Word and item position data:
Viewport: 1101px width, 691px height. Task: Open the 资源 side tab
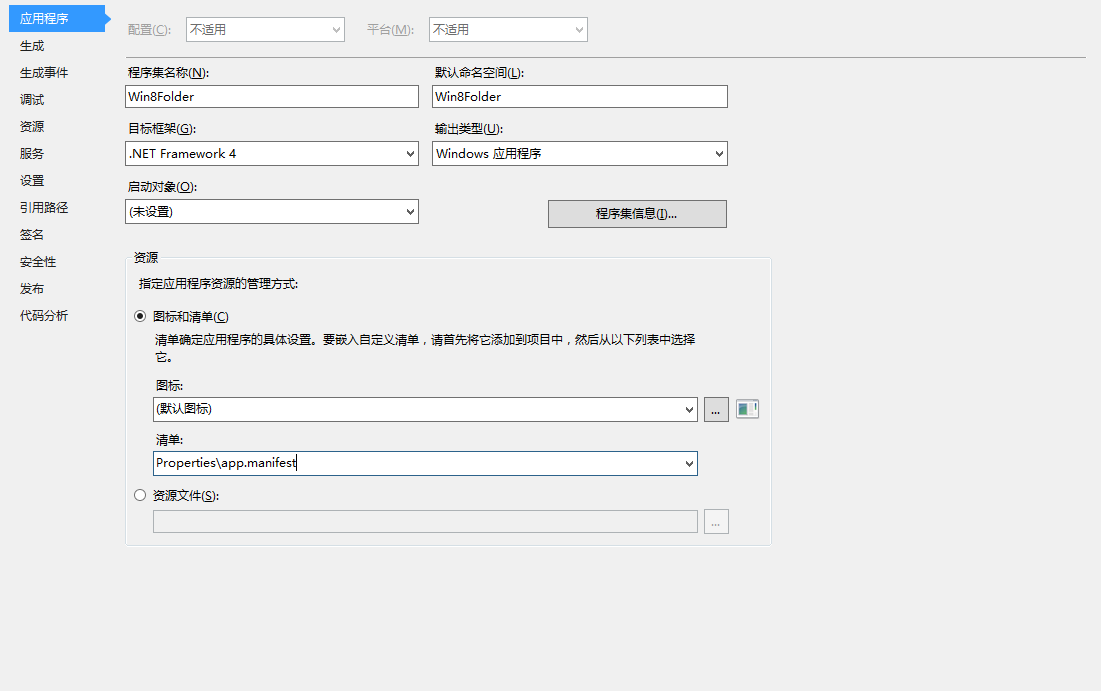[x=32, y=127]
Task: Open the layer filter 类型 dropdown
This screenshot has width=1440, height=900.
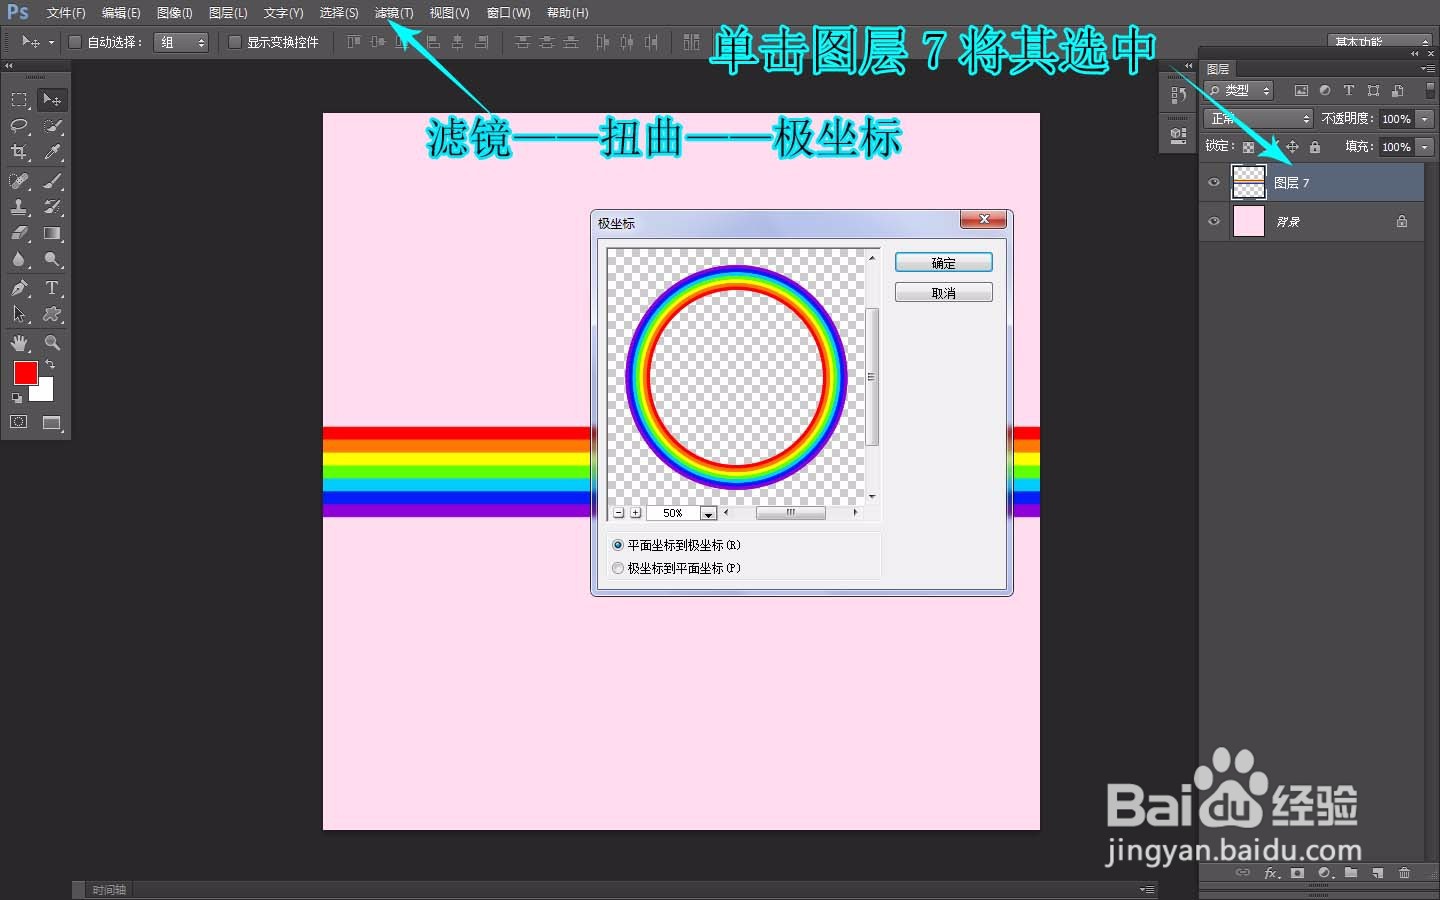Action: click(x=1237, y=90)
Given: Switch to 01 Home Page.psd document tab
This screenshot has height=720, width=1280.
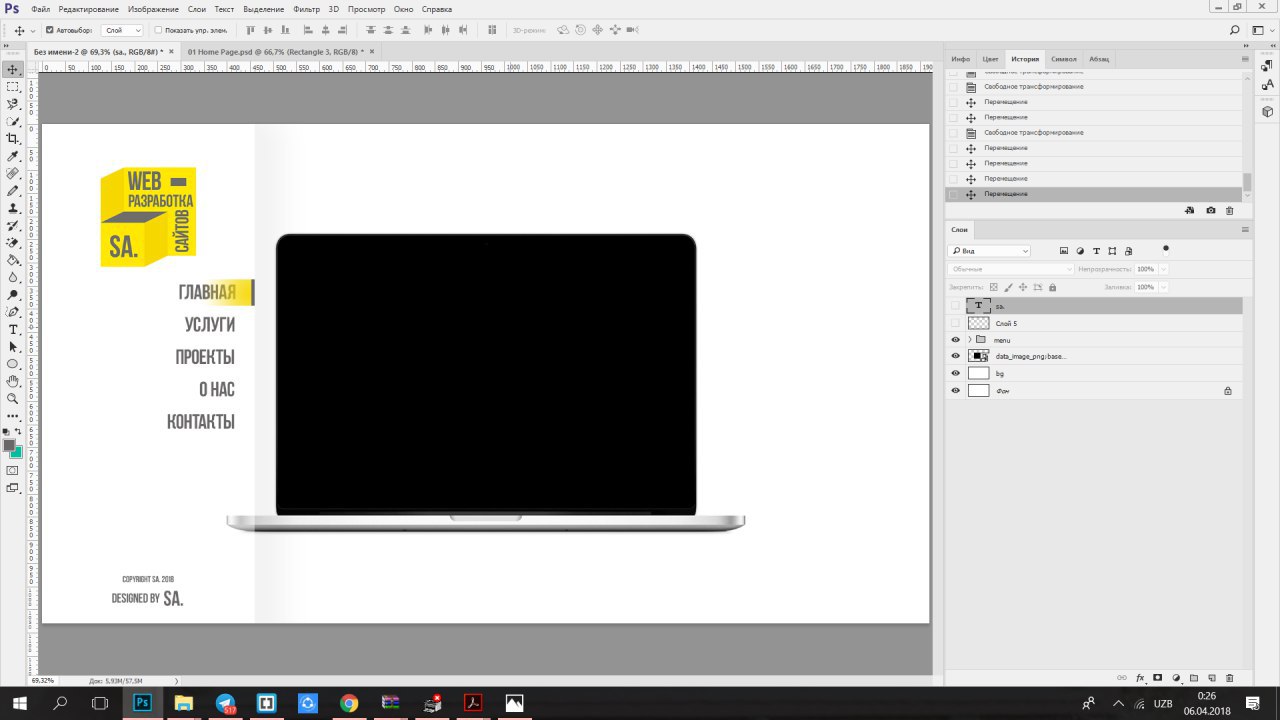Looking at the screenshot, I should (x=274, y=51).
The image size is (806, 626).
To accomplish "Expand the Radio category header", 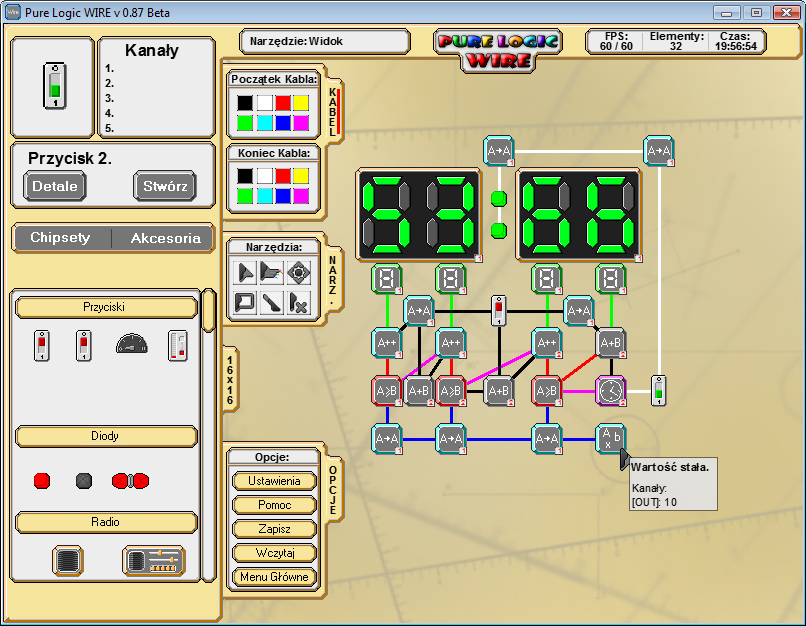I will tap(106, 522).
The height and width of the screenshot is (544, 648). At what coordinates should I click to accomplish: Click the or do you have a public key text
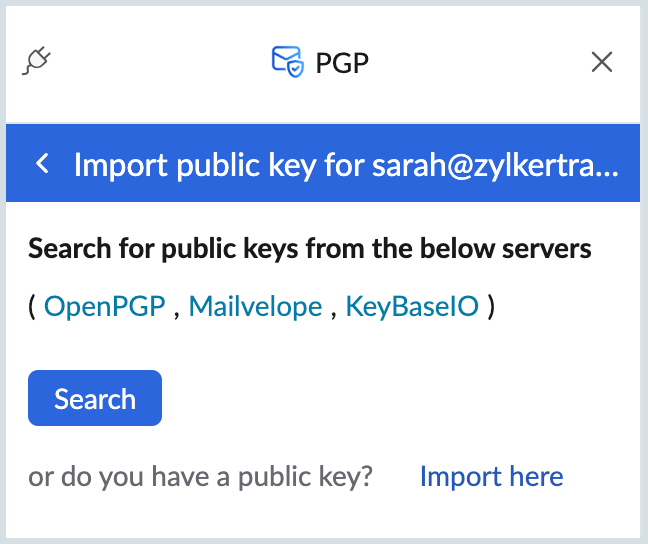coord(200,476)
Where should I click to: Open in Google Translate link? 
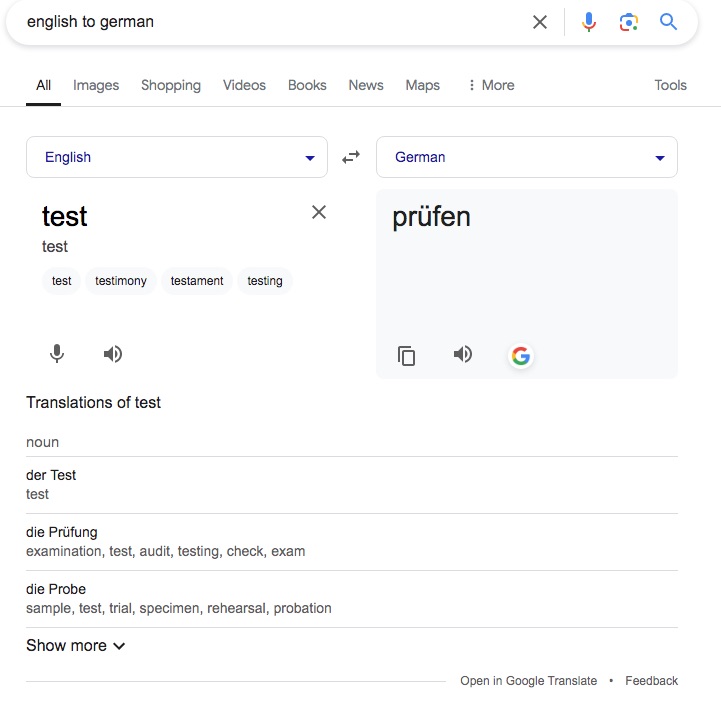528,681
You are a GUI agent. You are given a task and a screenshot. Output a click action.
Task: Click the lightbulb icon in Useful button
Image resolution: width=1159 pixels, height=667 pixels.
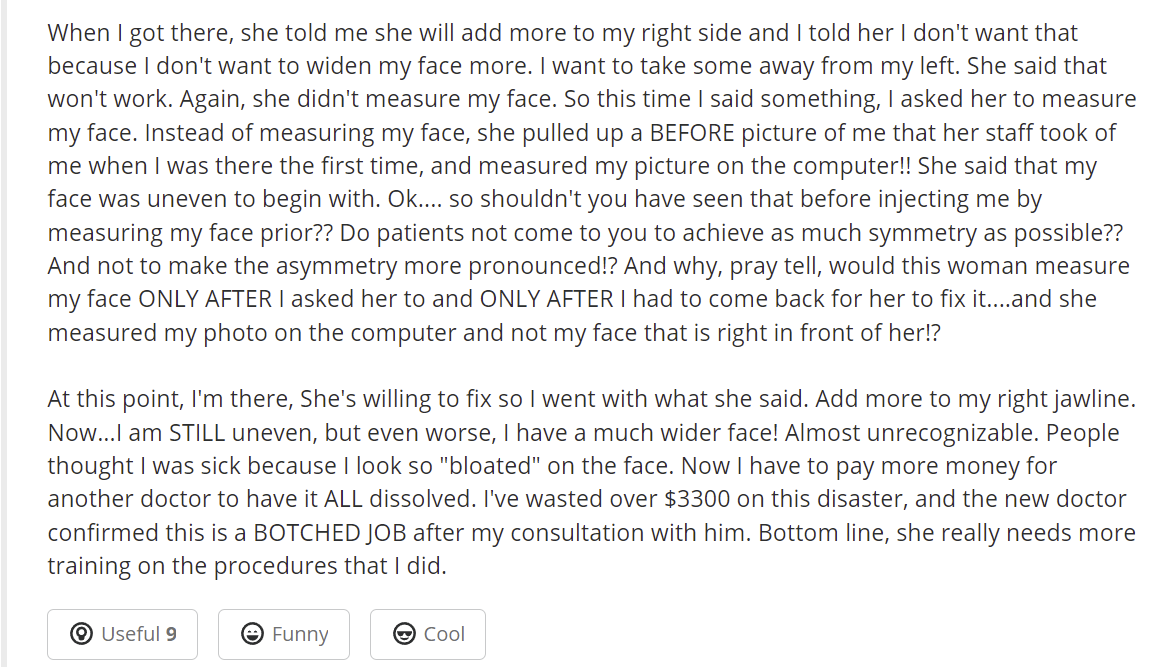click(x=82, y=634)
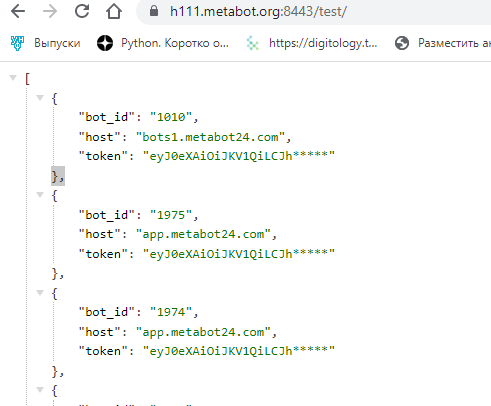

The exercise -
Reproduce everything from the line containing "The height and" down to the end of the data above, both ends included, leaving the pictures out of your answer.

Written reply -
The height and width of the screenshot is (544, 648). At what coordinates should I click to accomplish: Click the or do you have a public key text
coord(200,476)
Where should I click to: Open in Google Translate link? 
528,681
You are a GUI agent. You are given a task and a screenshot. Output a click action.
Task: Click the lightbulb icon in Useful button
Image resolution: width=1159 pixels, height=667 pixels.
click(x=82, y=634)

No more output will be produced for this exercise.